Invalid Security Token in NextJS app

adrianoh · October 4, 2023, 9:22pm

Hey, as the title suggests I’m getting a “error=access_denied&error_description=The%20security%20token%20included%20in%20the%20request%20is%20invalid” in the URL of the callback from NextJS quickstart: Auth0 Next.js SDK Quickstarts: Login.

What I see:

I am not logged in, we’ve set up a little button that you click on to login with an href to /api/auth/login
You click on this button and land on: http://localhost:3000/api/auth/callback?error=access_denied&error_description=The%20security%20token%20included%20in%20the%20request%20is%20invalid.&state=eyJyZXR1cm5UbyI6Imh0dHA6Ly9sb2NhbGhvc3Q6MzAwMCJ9

I am testing in localhost:3000. Initially this started failing yesterday out of the blue in browsers other than my default browser, where I did not seem to need to login. Today it also started to fail in my default browser. While the codebase contains some additional features on top of the bare-bones NextJS quickstart (which is what I’ll try next and update this with the results with), these do not interact with auth0 other than by reading the .sub entry in the user from getUser(), AND there have been no code changes between the time it was working and the time it stopped working (so it seems to be something external I guess?).

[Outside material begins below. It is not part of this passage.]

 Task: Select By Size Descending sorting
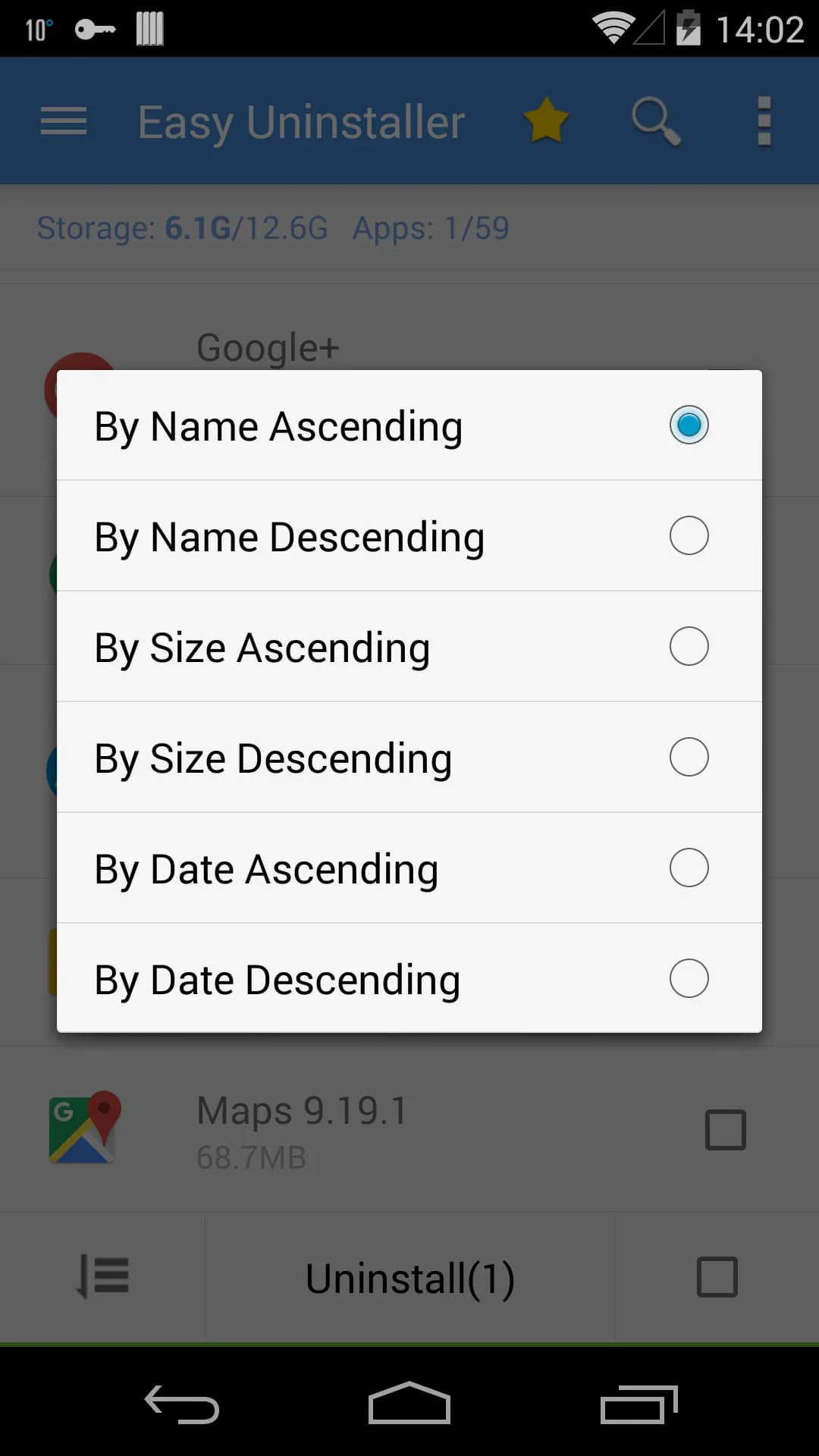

I am on a free account for now.

Interestingly, I also was getting 400 responses to my attempt to rotate the application secret. However, after a few minutes, my co-worker did it and it worked. Then I was able to do it. (i.e. in the application clicking the red rotate button and then clicking the red rotate button next to the cancel button in the popped up tab, failed with an “unknown error” and then started working after my coworker rotated).

This fails also on a Vercel development branch for one of our git branches, so it’s not just local. I have tried and had the same failure in three browsers (Firefox, chrome, safari). I have also cleared cookies, history, and cache on Firefox.

We have less than 400 users who have logged in over all time, and AFAIK we are not using m2m tokens (it’s just a flow where a user will click “login” then use Auth0 to login via oauth, usually with gmail). In the last month only I and my coworkers have logged in to debug, probably less than 100 times.

I have searched the internet and not found a sufficiently close problem on the forums (etc). Hopefully, someone has some insight.

adrianoh · October 4, 2023, 9:37pm

Resolved: found out that we had logs in the dashboard and found that somehow an action that relied on an IAM user that was deleted a few days ago was not removed even though I thought it had been. Probably IAM (AWS) is very slow to revoke permissions AND I must have forgotten to click the apply button leading to the action failing leading to a misleading error on the client (i.e. I thought it was an Auth0 token that was invalid, but it was an AWS token and the error seemed to be getting forwarded somehow).

tyf · October 4, 2023, 9:59pm

Glad you were able to get this sorted! Thanks for sharing here

system · October 18, 2023, 10:00pm

This topic was automatically closed 14 days after the last reply. New replies are no longer allowed.